Saskatchewan Agriculture's weekly Market Trends shows the average flax price delivered to Saskatchewan elevators rose by $29.53 metric ton (mt) from the previous week to $871.89/mt ($22.14/bushel). One broker report indicates prices ranging from $21 busehl (bu) to $23/bu FOB farm. Saskatchewan Agriculture data going back to 1982 shows current prices by far the highest reached, taking out a 2013 high of $681.92/mt reached in April and the 2008 weekly high of $762.77/mt reached in July.

Despite the largest production achieved in four years of 578,000 mt, demand for flax and global demand for vegetable oils in general has been a supportive feature for this market. In December, AAFC increased their export forecast for flax by 50,000 mt to 500,000 mt, while boosting this volume further by 40,000 mt in February to 540,000 mt. This would be the largest exports achieved in five years and are forecast to shrink ending stocks to 50,000 mt, the tightest stocks since the 2004-05 crop year representing 8.2% of total disappearance.

As of week 31, the Canadian Grain Commission reports exports through licensed facilities at 216,800 mt, up 114.9% from the same period in 2019-20 and 34.3% higher than the five-year average. What is interesting is that when the seasonality of flax shipments is considered, over the past five years, an average of only 34.3% of total crop-year exports are reported as of the CGC's week 31 report, which represents the first 60% of the crop year. Recent history would point to exports concentrated in the final months of the crop year. In the 2019-20 crop year, only 29% of total exports were shipped in the first 31 weeks of the crop year.

Projecting this historical pace forward, the potential for Canadian exports this crop year surpasses available supplies given current supply estimates. In the first six months of the crop year (Aug-Jan), Statistics Canada reports 191,700 mt of exports, of which 34,200 mt or 17.8% of the total was shipped to China, down sharply from previous crop years. CGC data over the past five years shows an average of 52% of crop-year exports of flax were destined for China, while 38% of exports were shipped to China in 2019-20.

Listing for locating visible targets
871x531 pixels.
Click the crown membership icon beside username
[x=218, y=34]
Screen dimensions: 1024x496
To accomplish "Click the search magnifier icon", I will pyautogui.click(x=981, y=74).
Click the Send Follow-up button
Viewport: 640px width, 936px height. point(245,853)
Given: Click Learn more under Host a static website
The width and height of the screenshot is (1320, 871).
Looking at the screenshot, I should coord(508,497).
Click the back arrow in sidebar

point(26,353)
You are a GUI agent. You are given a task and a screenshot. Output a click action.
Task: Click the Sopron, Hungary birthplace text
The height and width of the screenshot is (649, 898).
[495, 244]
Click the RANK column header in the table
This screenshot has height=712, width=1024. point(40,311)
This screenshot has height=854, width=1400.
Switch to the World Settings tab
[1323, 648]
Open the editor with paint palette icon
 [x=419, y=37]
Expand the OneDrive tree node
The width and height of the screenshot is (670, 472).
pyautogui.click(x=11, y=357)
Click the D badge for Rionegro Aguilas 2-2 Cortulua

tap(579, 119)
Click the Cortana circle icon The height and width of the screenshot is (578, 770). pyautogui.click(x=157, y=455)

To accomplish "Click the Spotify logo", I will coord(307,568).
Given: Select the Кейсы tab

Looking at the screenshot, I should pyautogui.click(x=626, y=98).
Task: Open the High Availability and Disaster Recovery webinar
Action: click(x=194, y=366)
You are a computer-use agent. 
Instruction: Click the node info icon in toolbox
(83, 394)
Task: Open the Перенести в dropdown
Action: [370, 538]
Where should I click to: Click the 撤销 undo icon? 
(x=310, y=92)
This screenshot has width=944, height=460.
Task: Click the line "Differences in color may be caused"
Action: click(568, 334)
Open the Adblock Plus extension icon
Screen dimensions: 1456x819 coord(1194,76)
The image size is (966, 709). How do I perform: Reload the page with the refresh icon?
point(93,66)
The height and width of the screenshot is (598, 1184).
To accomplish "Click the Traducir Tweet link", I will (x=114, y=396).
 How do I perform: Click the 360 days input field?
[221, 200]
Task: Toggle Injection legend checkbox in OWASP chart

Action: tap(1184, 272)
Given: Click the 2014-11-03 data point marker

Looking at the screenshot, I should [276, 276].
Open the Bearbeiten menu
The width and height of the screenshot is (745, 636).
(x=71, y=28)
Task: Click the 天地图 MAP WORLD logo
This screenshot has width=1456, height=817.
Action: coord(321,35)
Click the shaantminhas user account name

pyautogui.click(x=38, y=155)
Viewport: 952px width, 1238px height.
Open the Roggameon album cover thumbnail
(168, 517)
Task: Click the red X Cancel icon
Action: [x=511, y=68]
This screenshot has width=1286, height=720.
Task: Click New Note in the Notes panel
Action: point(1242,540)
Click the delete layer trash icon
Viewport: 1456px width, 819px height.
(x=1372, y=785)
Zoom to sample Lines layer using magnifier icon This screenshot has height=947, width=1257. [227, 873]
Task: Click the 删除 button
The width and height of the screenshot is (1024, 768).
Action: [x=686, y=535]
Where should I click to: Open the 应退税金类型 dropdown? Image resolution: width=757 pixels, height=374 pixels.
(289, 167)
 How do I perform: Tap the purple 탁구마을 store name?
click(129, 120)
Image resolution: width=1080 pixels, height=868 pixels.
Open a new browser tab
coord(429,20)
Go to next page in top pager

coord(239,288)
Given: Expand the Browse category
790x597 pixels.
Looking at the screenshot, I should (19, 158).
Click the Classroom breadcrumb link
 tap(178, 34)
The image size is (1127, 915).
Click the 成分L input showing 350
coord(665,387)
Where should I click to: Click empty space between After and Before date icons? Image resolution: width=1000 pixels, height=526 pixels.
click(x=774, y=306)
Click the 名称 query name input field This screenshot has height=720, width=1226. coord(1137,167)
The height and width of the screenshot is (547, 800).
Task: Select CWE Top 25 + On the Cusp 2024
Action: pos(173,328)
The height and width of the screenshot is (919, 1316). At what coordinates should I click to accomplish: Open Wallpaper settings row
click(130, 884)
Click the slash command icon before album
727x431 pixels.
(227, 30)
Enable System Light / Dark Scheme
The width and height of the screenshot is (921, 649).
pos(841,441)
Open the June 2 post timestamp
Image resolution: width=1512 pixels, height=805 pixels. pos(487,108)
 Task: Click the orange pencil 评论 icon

• **EXERCISE REQUIREMENTS**:
- a) Copy from the flax market text word for word, starting at "As of week 31, the" and ending at "weeks of the crop year.".
- b) Recast the lines of the listing as a JSON list of strings, one string per line, starting at the line containing "Click the 名称" and ending at the line containing "Action: pos(173,328)". Leave out any blank lines.
The flax market text and the listing have nothing to do with each other.

• **ANSWERS TO THE EXERCISE**:
- a)
As of week 31, the Canadian Grain Commission reports exports through licensed facilities at 216,800 mt, up 114.9% from the same period in 2019-20 and 34.3% higher than the five-year average. What is interesting is that when the seasonality of flax shipments is considered, over the past five years, an average of only 34.3% of total crop-year exports are reported as of the CGC's week 31 report, which represents the first 60% of the crop year. Recent history would point to exports concentrated in the final months of the crop year. In the 2019-20 crop year, only 29% of total exports were shipped in the first 31 weeks of the crop year.

- b)
[
  "Click the 名称 query name input field This screenshot has height=720, width=1226. coord(1137,167)",
  "The height and width of the screenshot is (547, 800).",
  "Task: Select CWE Top 25 + On the Cusp 2024",
  "Action: pos(173,328)"
]